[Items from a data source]
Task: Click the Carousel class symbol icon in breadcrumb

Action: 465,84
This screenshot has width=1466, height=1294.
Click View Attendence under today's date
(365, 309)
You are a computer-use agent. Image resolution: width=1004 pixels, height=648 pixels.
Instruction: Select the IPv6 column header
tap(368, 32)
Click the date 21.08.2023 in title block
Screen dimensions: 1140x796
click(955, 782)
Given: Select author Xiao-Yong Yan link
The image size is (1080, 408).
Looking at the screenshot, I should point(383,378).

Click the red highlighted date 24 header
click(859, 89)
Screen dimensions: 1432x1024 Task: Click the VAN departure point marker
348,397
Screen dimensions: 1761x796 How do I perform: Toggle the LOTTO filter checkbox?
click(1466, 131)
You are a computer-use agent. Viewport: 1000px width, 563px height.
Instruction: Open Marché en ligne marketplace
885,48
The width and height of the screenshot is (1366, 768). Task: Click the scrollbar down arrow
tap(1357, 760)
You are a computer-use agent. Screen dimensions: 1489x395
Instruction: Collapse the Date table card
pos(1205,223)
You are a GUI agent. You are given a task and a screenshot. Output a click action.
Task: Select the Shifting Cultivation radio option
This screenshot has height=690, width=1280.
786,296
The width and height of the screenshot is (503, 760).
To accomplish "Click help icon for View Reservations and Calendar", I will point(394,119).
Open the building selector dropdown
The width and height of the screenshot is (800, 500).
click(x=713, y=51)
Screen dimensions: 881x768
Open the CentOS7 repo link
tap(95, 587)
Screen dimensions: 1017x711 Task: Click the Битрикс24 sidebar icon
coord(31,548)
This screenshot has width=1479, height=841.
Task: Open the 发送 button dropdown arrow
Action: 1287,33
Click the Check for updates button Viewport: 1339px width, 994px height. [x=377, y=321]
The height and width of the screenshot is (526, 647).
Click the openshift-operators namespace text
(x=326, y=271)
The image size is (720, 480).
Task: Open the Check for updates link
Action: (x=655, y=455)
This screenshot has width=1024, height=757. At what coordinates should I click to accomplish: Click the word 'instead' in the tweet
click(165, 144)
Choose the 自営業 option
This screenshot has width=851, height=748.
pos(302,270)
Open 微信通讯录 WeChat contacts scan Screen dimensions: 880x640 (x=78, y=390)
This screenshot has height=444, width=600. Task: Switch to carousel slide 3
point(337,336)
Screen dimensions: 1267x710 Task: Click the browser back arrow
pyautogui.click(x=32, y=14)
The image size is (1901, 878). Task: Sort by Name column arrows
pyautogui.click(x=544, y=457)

GOAL OF THE EXERCISE: Please write out, exactly as they appear, only the lines from the one holding "Open 微信通讯录 WeChat" through the end of the data.

TASK SOLUTION:
Open 微信通讯录 WeChat contacts scan Screen dimensions: 880x640 (x=78, y=390)
This screenshot has height=444, width=600. Task: Switch to carousel slide 3
point(337,336)
Screen dimensions: 1267x710 Task: Click the browser back arrow
pyautogui.click(x=32, y=14)
The image size is (1901, 878). Task: Sort by Name column arrows
pyautogui.click(x=544, y=457)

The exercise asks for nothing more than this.